Les
médicaments utilisés avec succès pour ralentir la progression du sida
dans le corps sont impuissants à la freiner dans le cerveau. Des
scientifiques des universités de Californie et de Pittsburgh ont
découvert que le cerveau était bien plus vulnérable au virus du
syndrome de l'immunodéficience acquise que les autres parties du corps.
Il "offre un sanctuaire au VIH que la plupart des médicaments ne
peuvent pas atteindre", affirment les chercheurs.
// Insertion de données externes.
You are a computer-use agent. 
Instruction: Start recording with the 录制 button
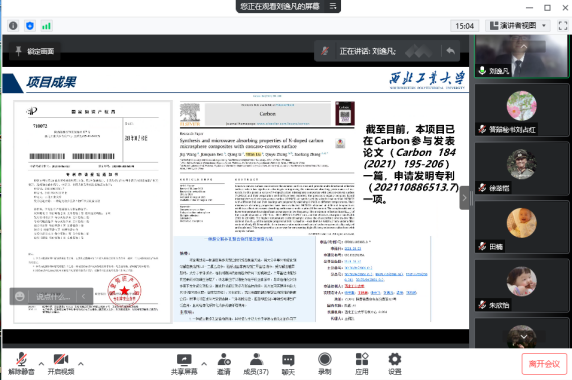(325, 364)
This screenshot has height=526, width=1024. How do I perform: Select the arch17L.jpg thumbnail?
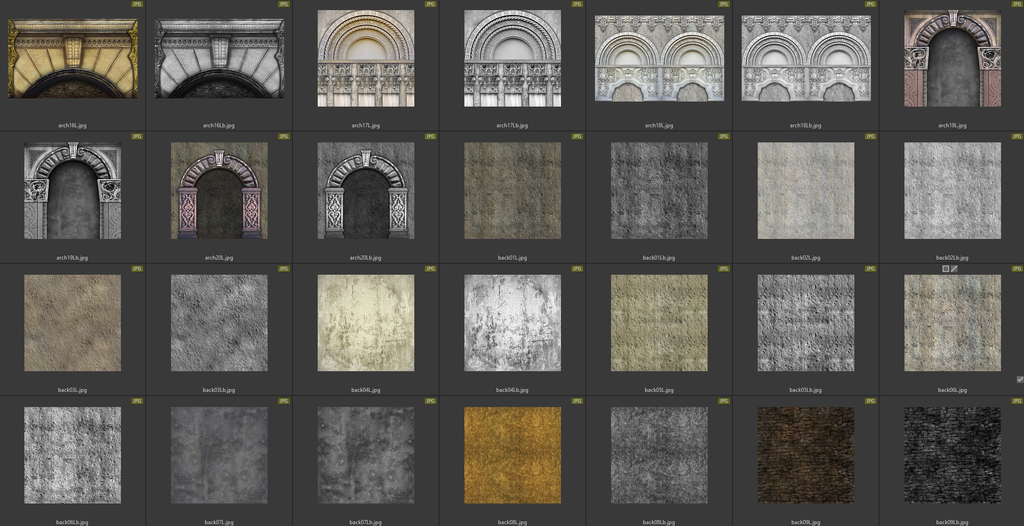[366, 58]
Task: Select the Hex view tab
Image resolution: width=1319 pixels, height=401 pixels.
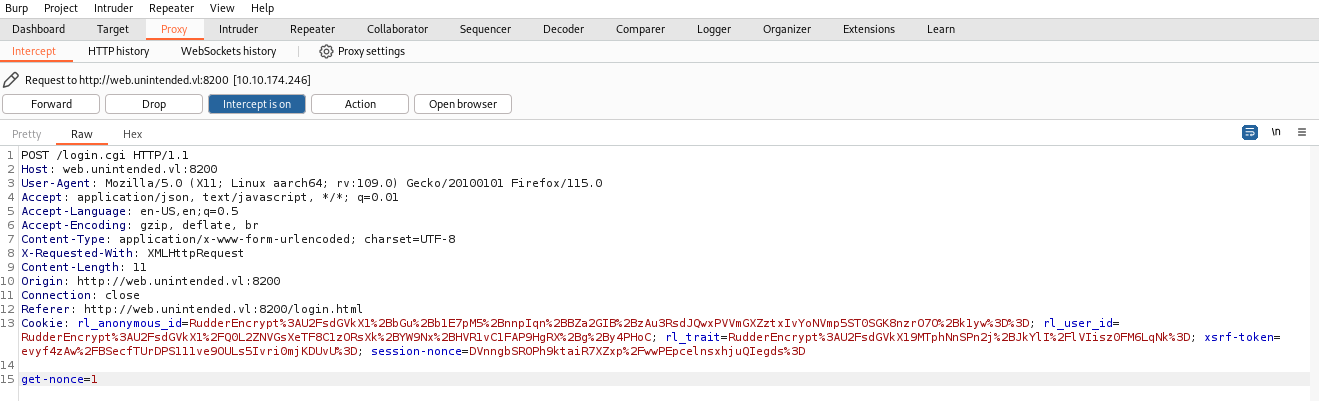Action: click(x=132, y=134)
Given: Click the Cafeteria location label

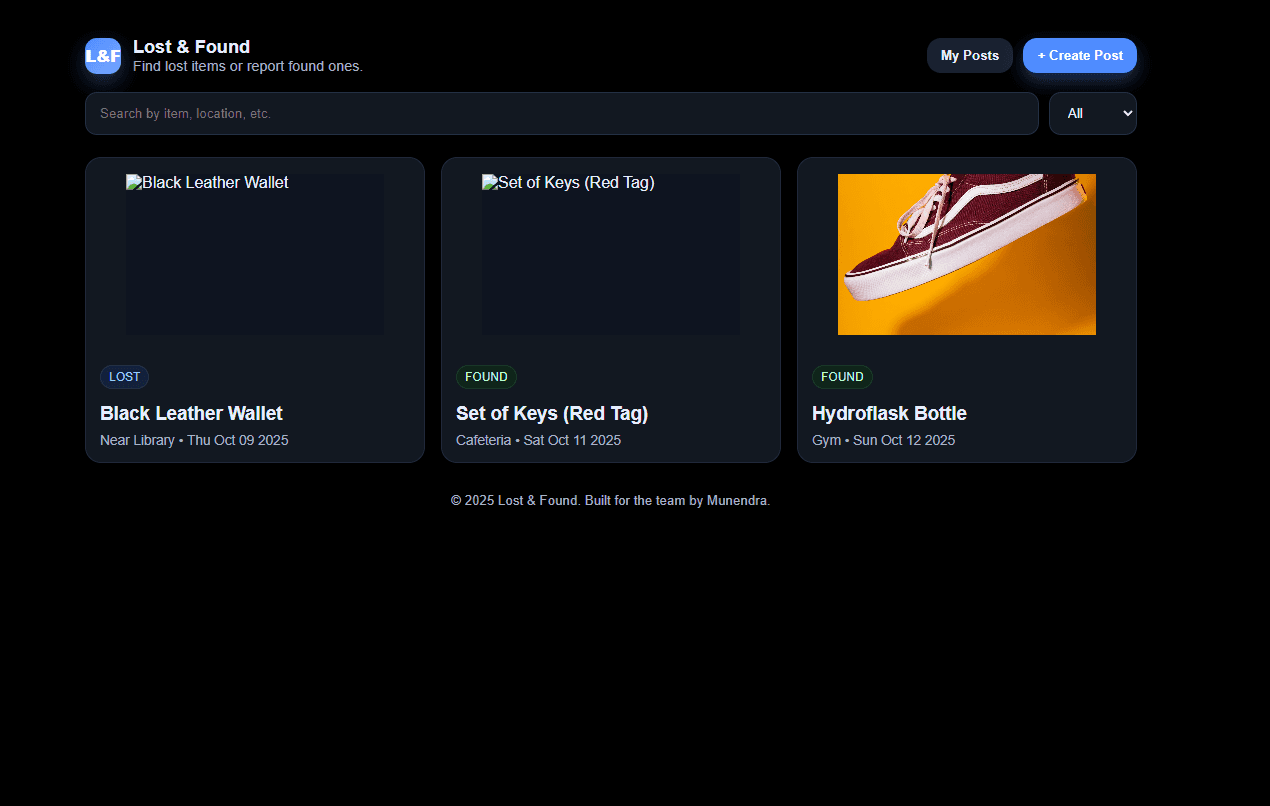Looking at the screenshot, I should 483,440.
Au cours de l'étude, les chercheurs ont analysé les images à résonance
magnétique nucléaire (IRM) des cerveaux de 26 personnes infectées par
le virus et 14 personnes séronégatives. Les IRM des personnes touchées
par le virus ont montré en moyenne une perte de 15% des tissus du
cerveau dans les centres régulant le mouvement et la coordination. "La
perte de tissu suit la perte de cellules (immunitaires) T, ce qui
signifie que les gens dont le système immunitaire est déficient
présentent aussi de graves dégâts au cerveau", a-t-il précisé. "Nous
pensions que ces phénomènes étaient séparés (...), mais en fait, ils
sont étroitement liés".
Les malades du sida souffrent souvent d'une perte du vocabulaire, de
problèmes de jugement et de difficultés à s'organiser, ont indiqué les
chercheurs. Les cas les plus graves se traduisent par une perte de
mémoire et une démence comparable à celle de la maladie d'Alzheimer.